“Billie Jean” is a classic song by Michael Jackson (RIP) from his 1982 album Thriller. All you need to sing the song a capella is yourself and three friends. They don’t even need to be your friends. They can be anyone with mouths, although friends are best because making new sounds can be uncomfortable, and it’ll be less uncomfortable if the people are your friends.
The song can be broken down into four parts. (There are more than four parts, but for the sake of this tutorial and me not being Quincy Jones, let’s go with four.) If each person in your group is responsible for one part, in no time your group will be rolling down the street singing “Billie Jean,” truly a good song.
Here are the four parts:
1. The Snare Drum Part
The snare drum is the first sound you hear in “Billie Jean.” It keeps the whole song on rhythm. It’s the foundation, the vertebrae, the exoskeleton if the song was a crab. The least musically talented person should NOT be responsible for this part, although it shouldn’t be the most talented person either.
The snare drum part of the song goes like this: duh–tss–duh–tss (repeat)
(Don’t say “repeat,” but repeat the “duh-tss” sound really fast.)
To do this part, you basically need to turn your mouth into a drum machine. The “duh” sound comes from putting your tongue on the back of your front teeth, then removing it. The “tss” sound comes from blowing a thin stream of air through your teeth and lips. Try it and you’ll see what I mean.
2. The Bass Line Part
The bass line is the second sound to come in after the snare. It sounds low (low frequency, to be technical) and it sounds like bass. The second least talented person in your group should do this part and it should be a guy. I’m not trying to be sexist — it’s just easier for guys to get low.
The bass line part of the song goes like this: din-din-din-din-din-din-din-din (repeat)
(Again, don’t say “repeat.”)
The trick to making a good bass sound is to use your throat. Someone without a mouth and just a throat could even do this part, if you know someone like that. (Should be a guy.)
3. The Keyboard Part
The keyboard is the third sound in the song and the part after the bass line. It’s also the part of the song that people usually recognize in which they then feel the need to say, “I love this song.” Yeah, who doesn’t?

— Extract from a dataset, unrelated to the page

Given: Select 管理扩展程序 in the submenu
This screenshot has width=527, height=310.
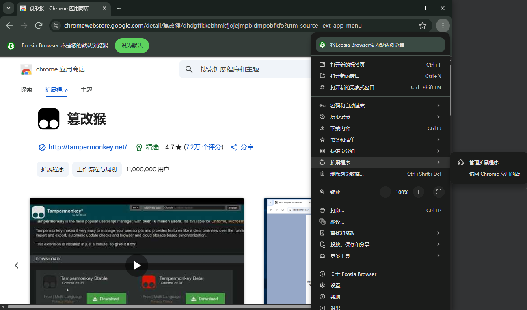Looking at the screenshot, I should [484, 162].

It’s MJ. The keyboard is the easiest part and can go to the least talented person in your group, guy or girl.
The keyboard part of the song goes like this: dun–dun (breathe) dun–dun
(Breathing in between “dun-duns” is crucial to the rhythm of the song and also assures you’ll stay alive.)
To make a good keyboard sound, put the tip of your tongue against the back of your front teeth, then release your tongue and open your mouth as you make the sound.
4. The Michael Jackson Singing Part
The Michael Jackson singing part of the song “Billie Jean” by Michael Jackson is the most complicated part of the song because you have to sing like Michael Jackson and not many people can.
I can’t really teach you how to sing like Michael Jackson in this tutorial. I hope that wasn’t your expectation. If I could teach people to sing like Michael Jackson, I wouldn’t be writing this. I’d be in Las Vegas pursuing a career in singing consulting instead of a career in writing online tutorials.
Good luck singing “Billie Jean” by Michael Jackson a capella. It’s a good song.